Selon les Nations unies, les femmes en Afrique sont pourtant plus exposées aux violences sexuelles que dans d’autres régions du monde. Au cours des douze derniers mois, 22,3% des femmes et filles âgées de 15 à 49 ans en Afrique subsaharienne ont indiqué avoir subi des violences physiques et/ou sexuelles d’un partenaire intime, selon un rapport d’ONU Femmes. À titre de comparaison, les femmes d’Amérique du Nord et d’Europe ont signalé un taux beaucoup plus faible : 6,1%.
Dans la foulée de #MeToo, silence africain
Le silence de l’Afrique s’était déjà fait sentir lorsque l’affaire Weinstein éclaboussait Hollywood, faisant jaillir l’étincelle #MeToo, en octobre 2017. Des États-Unis, en passant par l’Europe, la Corée du Sud, l’Inde ou la Chine, ce mouvement avait très vite galvanisé des dizaines de milliers de femmes.
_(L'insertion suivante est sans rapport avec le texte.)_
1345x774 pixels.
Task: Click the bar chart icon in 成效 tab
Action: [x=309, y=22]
Les déclinaisons #Balancetonporc, #YoTambien, أنا_كمان# ou #QueVoltaChe se diffusaient dans le monde entier… à l’exception de l’Afrique.
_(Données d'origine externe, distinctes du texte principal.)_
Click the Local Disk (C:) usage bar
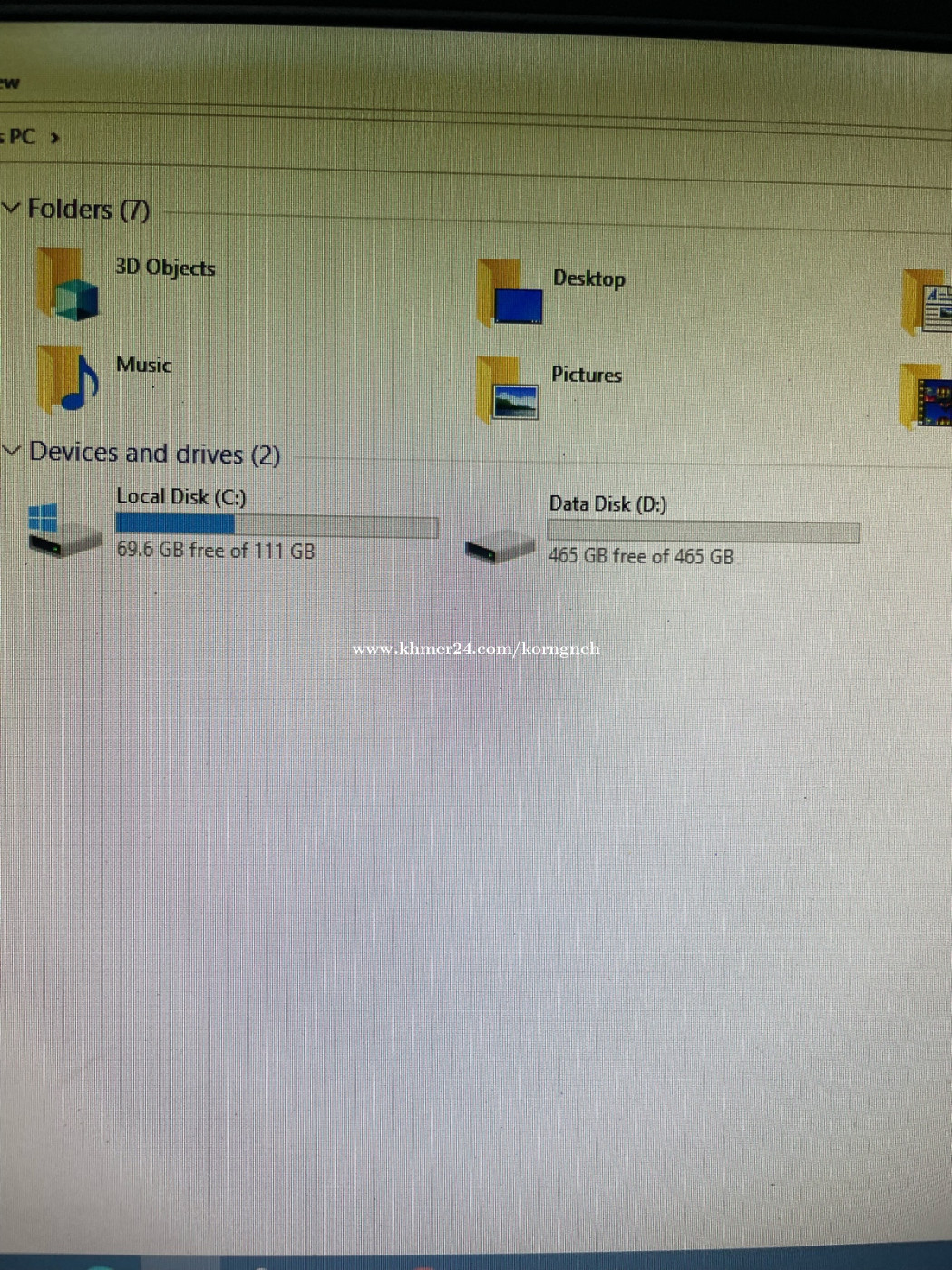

>>> À LIRE – Corps et sexualité : où en est l’Afrique ?
Selon les chiffres de la société américaine d’analyse des médias sociaux Crimson Hexagon, publiés par Le Monde, seules 215 publications mentionnant #Balancetonporc et 76 #MeToo provenaient de Côte d’Ivoire.
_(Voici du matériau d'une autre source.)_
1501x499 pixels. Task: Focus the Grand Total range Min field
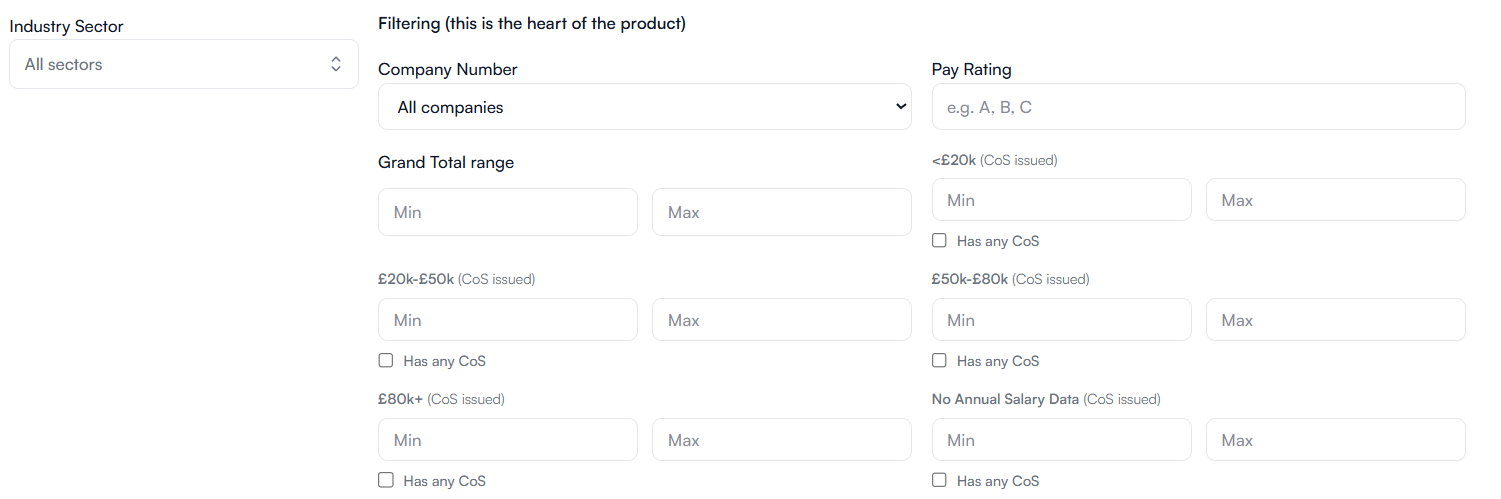[507, 212]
Jusqu’où peut donc aller ce nouveau #MeToo à l’africaine ? Minou Chrys-Tayl est persuadée qu’il peut prendre de l’ampleur si les femmes sont suffisamment accompagnées. « Pour l’instant, elles meurent dans l’impunité totale. La problématique des violences sexuelles n’est pas prise en considération par nos dirigeants », déplore-t-elle. Mais peu à peu, des initiatives ont été mises en place.
Initiatives au Nigeria et au Rwanda
Au Nigeria, par exemple, l’initiative « Stand to End Rape » a été créé par une victime d’un viol pour soutenir psychologiquement les personnes abusées sexuellement. En 2017, deux jeunes femmes ont lancé, au Sénégal, la campagne #Nopiwouma, signifiant « Je ne vais pas me taire ».
Au Rwanda, ce sont les hommes qui sont incités, notamment à travers l’association Rwamrec, à s’impliquer dans la lutte contre les violences sexistes : « Ils commencent à comprendre que l’égalité des genres n’est pas une menace pour eux, au contraire », explique le gestionnaire de programme de l’ONG Silas Ngayaboshya, joint par téléphone.
En Afrique, les femmes sont prêtes à parler. Et lorsqu’elles se décident à le faire, elles gagnent toujours
Renforcement de la législation
Au cours des dernières années, un certain nombre d’États africains ont ainsi commencé à renforcer leur législation en faveur de la protection des femmes. En septembre dernier, le Maroc a adopté une importante loi contre les violences faites aux femmes, malgré des lacunes. Au Rwanda, le programme « One Stop Centre » fournit des services médicaux, policiers et juridiques aux victimes de violences sexistes. À l’échelle supranationale, les choses évoluent également. En novembre dernier, l’Union africaine (UA) a fait part de sa volonté d’instituer une « politique de lutte contre le harcèlement sexuel » après des accusations à l’encontre de responsables de l’organisation. « En Afrique, les femmes sont prêtes à parler. Et lorsqu’elles se décident à le faire, elles gagnent toujours », assure Minou Chrys-Tayl.